SacredBod's longer take on Beetroot Extract — context the structured blocks above don't capture.
Concentrated beetroot powder or extract delivering dietary nitrate (NO3) — typically 200-400 mg per serving. Distinct from beetroot for color (E162 food additive) or raw beet juice (different concentration). Nitrate converts to nitrite in the mouth via oral bacteria, then to nitric oxide (NO) in tissue.
The nitrate-nitrite-NO pathway is the secondary NO synthesis route (the primary being L-arginine via NOS enzymes). NO causes vascular smooth muscle relaxation, reducing systolic blood pressure by ~5-7 mmHg in meta-analyses. In athletes, this manifests as 1-3% improvement in endurance times — small but real for cyclic sports.
The evidence base (B grade) reflects this: Modest BP reduction in meta-analyses. Endurance benefit real but small (1-3%). Beet juice has better evidence than concentrated powder extracts. For practical use, the typical dose range is 500-1000 mg extract or 250-500 mL juice 2-3 hours before activity, ideally with a fat-containing meal for fat-soluble compounds.
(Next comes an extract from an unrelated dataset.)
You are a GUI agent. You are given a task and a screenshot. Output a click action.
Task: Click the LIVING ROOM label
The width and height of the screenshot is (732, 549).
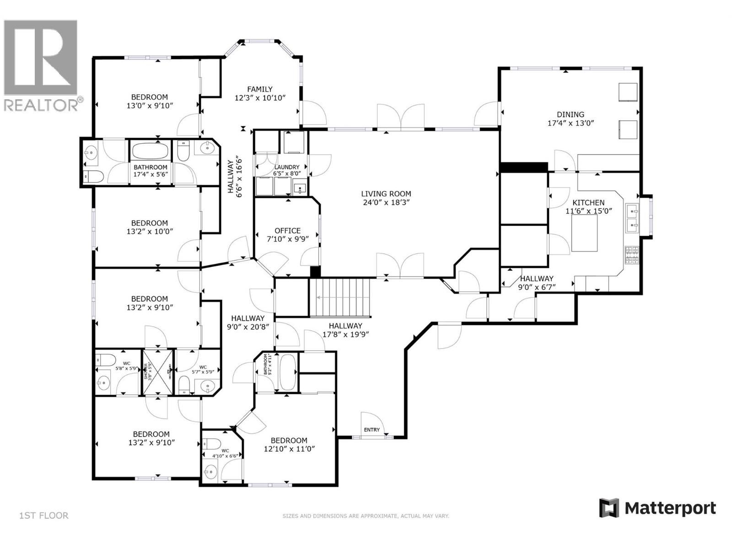pos(386,194)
Who benefits most: Adults with mild blood pressure elevation. Endurance athletes (cycling, running, swimming) before training/competition. Older adults with arterial stiffness.
Cautions: People taking nitrate-based heart medications (additive hypotension). Those using antibacterial mouthwash regularly (kills the oral bacteria needed for nitrate→nitrite conversion). History of kidney stones (high oxalate in beets).
Pairing notes: L-citrulline for combined NO pathways. Magnesium for vascular smooth muscle.